В темном, задымленном переулке плакал ребенок – очень маленький мальчик лет, наверное, двух с половиной. У него были голубые глаза, светлые волосы и белая кожа, покрытая размытой слезами грязью. Вся его одежда состояла из тоненькой рубашечки и шортиков цвета хаки на лямках. Ноги мальчика были босы. Он сидел и беспрерывно трясся: тропические ночи тоже бывают холодными. А еще ему было страшно: он не знал теперь, где его дом и что сталось с его мамой. Этой ночью, 9 января, они, вместе с мамой и старушкой Анной, няней-малайкой, должны были сесть на «Уэйкфилд», последний большой пароход, уходивший из Сингапура.

Его старая няня долго таскала малыша на руках по темным улицам, но потом опустила его на землю, схватилась руками за сердце и тоже опустилась возле, сказав, что ей надо отдохнуть. Прошло уже полчаса, а старушка все сидела. Мальчик раз или два наклонялся расшевелить няню. Теперь же отсел подальше, боясь даже поглядеть в ее сторону, смутно понимая, что няне уже никогда не подняться.

Малышу было страшно уходить и страшно оставаться. Он еще раз украдкой, сквозь сложенные решеткой пальцы, взглянул на старушку – и боязнь остаться рядом с нею пересилила другие страхи. Малыш встал и побрел вниз по переулку, не глядя, куда идет, спотыкаясь и падая на кирпичи и камни.

Подобно маленькому мальчику, по разрушенным улицам пробиралась группа девушек-санитарок. Поравнявшись с единственным, до сих горящим зданием в деловой части города, они с опаской пригнули головы. В их грузовик, закрепленный за Красным Крестом, угодил снаряд, отбросив машину в канаву перед поворотом на Букит-Тимор. Они все еще не могли прийти в себя от пережитого потрясения.

Две из них были китаянками, две другие – малайками. Красивые темно-карие глаза той, что помоложе, были широко раскрыты от страха, и она то и дело с тревогой и беспокойством озиралась по сторонам. На лице старшей читалось полное безразличие.

Пятая санитарка, шедшая во главе, была высокой и стройной. Она потеряла свою шапочку во время взрыва, когда ударной волной ее перебросило через откидной борт грузовика, и теперь ее густые иссиня-черные волосы беспрестанно падали на глаза, время от времени она резким движением откидывала их назад. Судя по всему, она не была ни малайкой, ни китаянкой, у которых просто не бывает таких голубых глаз. Не принадлежала она и к европейской расе – скорее всего была полукровкой. В мерцающем желтоватом свете нельзя было разглядеть цвета ее лица, к тому же покрытого слоем пыли и грязи.
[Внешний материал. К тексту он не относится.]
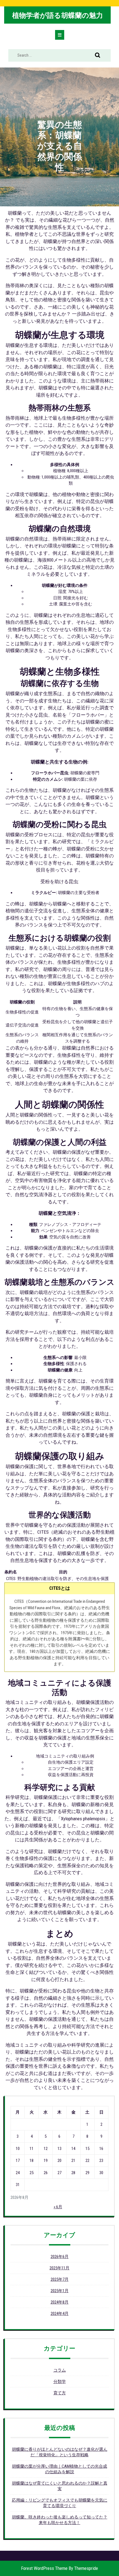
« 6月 (58, 2206)
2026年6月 (60, 2256)
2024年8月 (60, 2302)
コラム (59, 2370)
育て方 (59, 2392)
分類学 (59, 2381)
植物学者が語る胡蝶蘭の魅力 (57, 15)
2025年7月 (60, 2279)
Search (98, 55)
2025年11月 (59, 2267)
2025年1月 (60, 2290)
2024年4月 (60, 2313)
Прошло полчаса, час, а девушки все не могли выбраться из бесконечного лабиринта разрушенных улиц. Как несправедливо было со стороны военврача, майора Блэкли, отправлять их на поиски раненых солдат, которых, в отчаянии подумала старшая медсестра, им, похоже, не суждено найти никогда. Но, стараясь не поддаться отчаянию, девушка стиснула зубы, и, прибавив шагу, повела подруг на другую, такую же темную и пустынную улицу.

Страх, смятение, боль и отчаяние двигали заблудившимися солдатами, малышом, санитарками и десятками тысяч других людей в ту ночь, 12 февраля 1942 года, когда воодушевленные успехами японцы, собирались с силами на подходах к последним защитным рубежам города, чтобы с рассветом предпринять новый кровавый штурм и окончательно закрепить победу. И только один человек в этой трагической обстановке, казалось, сохранял присутствие духа.